The latest work from his pen appeared only last year, and the reviews are still occupied in discussing its merits. Its full title is "The Formation of Vegetable Mould through the action of Worms, with observation on their habits." It is an octavo volume of 330 pages, and is as fine a specimen of scientific observation and inductive reasoning, although the author was 72 years old, as his first work, "A Naturalist's Voyage," begun at the age of 22 years, or his "Origin of Species," published when he was 50. In a recent review of it a critic who repudiates the doctrine of evolution, says of the author's works in general:—"No such rich storehouse of facts respecting the natural history of vegetable, animal, and even human life has perhaps ever been accumulated by a single man." That is high praise, coming from the Quarterly Review, and it does not surpass the truth. Darwin's whole life has been one long honest, unobtrusive, patient, fearless questioning of nature. Fierce as the controversy of opinion around him has been, his own writings are free from passion and bitterness; and those who differ most from his conclusions must respect his transparent sincerity. Of his private life the world knows little, the man has been so completely identified with his work. But loving hands have preserved records which will some day see the light, and loving hearts cherish memories of him dearer than the great fame he has won; and we may fitly close this brief notice with the eloquent lines written by Dr. Erasmus Darwin in 1781, as no unworthy epitaph on that stone which will soon mark the last resting-place of his still more distinguished grandson in his green English grave:—

"Roll on, ye stars! Exult in youthful prime.
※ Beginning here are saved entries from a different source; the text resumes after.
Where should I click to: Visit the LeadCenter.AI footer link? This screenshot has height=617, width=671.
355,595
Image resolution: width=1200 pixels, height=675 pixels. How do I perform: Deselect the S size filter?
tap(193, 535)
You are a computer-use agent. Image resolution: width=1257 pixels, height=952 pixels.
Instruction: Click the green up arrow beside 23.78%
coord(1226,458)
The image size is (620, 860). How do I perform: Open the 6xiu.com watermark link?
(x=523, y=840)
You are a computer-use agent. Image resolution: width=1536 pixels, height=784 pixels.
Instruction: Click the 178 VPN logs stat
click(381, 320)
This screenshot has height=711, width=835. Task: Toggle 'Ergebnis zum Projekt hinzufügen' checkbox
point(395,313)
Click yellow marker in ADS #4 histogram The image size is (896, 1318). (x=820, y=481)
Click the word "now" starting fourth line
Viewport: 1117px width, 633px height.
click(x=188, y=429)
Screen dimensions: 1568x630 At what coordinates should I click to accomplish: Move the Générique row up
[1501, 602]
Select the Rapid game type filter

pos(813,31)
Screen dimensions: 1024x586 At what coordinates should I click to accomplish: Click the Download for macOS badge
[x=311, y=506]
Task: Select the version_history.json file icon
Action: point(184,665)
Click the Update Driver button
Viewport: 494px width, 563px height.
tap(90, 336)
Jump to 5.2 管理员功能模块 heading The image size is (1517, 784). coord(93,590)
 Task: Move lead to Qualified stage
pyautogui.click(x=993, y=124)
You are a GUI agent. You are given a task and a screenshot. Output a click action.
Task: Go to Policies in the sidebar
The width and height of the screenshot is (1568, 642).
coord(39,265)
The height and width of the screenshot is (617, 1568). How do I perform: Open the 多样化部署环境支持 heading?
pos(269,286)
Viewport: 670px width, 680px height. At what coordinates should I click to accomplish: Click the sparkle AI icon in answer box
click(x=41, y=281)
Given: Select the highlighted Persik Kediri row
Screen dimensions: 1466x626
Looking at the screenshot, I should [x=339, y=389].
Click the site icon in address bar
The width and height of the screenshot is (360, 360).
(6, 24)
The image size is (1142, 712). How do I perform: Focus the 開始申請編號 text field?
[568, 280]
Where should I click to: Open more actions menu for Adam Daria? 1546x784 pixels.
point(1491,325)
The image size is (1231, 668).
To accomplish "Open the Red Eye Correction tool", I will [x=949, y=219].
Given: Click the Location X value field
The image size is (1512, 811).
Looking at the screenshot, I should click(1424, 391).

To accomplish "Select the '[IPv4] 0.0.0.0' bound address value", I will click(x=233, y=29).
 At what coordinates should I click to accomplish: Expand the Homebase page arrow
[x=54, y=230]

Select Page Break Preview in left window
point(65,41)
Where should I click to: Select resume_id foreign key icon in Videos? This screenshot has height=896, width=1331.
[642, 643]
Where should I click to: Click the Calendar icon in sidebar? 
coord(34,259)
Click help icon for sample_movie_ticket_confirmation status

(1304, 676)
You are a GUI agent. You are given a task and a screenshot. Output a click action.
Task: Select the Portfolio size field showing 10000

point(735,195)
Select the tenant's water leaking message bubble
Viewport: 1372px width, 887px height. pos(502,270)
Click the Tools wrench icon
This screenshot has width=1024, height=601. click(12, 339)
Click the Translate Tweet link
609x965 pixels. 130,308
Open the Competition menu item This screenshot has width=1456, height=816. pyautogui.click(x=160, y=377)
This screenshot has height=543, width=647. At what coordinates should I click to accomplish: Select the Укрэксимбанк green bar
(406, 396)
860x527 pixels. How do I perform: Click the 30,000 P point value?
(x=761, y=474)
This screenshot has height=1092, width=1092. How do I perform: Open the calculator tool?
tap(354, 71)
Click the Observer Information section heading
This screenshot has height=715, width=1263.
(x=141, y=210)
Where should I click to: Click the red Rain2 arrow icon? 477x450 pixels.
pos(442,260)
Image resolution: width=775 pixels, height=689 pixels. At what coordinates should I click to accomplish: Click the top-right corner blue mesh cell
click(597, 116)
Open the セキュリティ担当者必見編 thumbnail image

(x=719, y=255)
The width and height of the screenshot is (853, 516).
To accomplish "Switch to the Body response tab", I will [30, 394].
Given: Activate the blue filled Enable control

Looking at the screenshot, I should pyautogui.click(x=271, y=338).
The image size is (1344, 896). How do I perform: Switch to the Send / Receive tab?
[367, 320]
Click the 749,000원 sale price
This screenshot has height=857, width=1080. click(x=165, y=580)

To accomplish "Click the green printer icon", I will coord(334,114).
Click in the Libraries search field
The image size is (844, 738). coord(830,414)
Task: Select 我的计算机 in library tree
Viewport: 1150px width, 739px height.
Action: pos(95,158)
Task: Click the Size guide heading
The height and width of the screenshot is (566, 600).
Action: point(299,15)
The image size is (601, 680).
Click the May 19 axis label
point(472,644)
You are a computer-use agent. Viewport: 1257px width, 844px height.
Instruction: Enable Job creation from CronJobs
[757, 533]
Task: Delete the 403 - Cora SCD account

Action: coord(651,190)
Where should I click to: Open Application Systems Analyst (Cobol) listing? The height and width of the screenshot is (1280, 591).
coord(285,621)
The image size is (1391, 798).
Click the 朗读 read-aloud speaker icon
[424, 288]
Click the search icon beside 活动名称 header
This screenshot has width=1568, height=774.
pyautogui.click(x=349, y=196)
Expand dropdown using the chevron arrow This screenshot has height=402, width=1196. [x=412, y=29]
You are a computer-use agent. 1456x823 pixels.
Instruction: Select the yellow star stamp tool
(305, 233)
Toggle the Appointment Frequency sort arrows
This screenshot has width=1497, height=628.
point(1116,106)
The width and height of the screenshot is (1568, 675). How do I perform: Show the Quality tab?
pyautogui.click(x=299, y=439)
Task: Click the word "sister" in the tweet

Mark, with bright curves, the printless steps of Time.

Near, and more near, your beamy cars approach,

And lessening orbs on lessening orbs encroach.

Flowers of the sky! ye, too, to age must yield,

Frail as your silken sisters of the field.

 Star after star from Heaven's high arch shall rush;

Suns sink on suns, and systems systems crush;

Headlong, extinct, to one dark centre fall,

And death, and night, and chaos mingle all!

Till o'er the wreck, emerging from the storm,

Immortal Nature lifts her changeful form;

Mounts from her funeral pyre on wings of flame,

And soars and shines another and the same."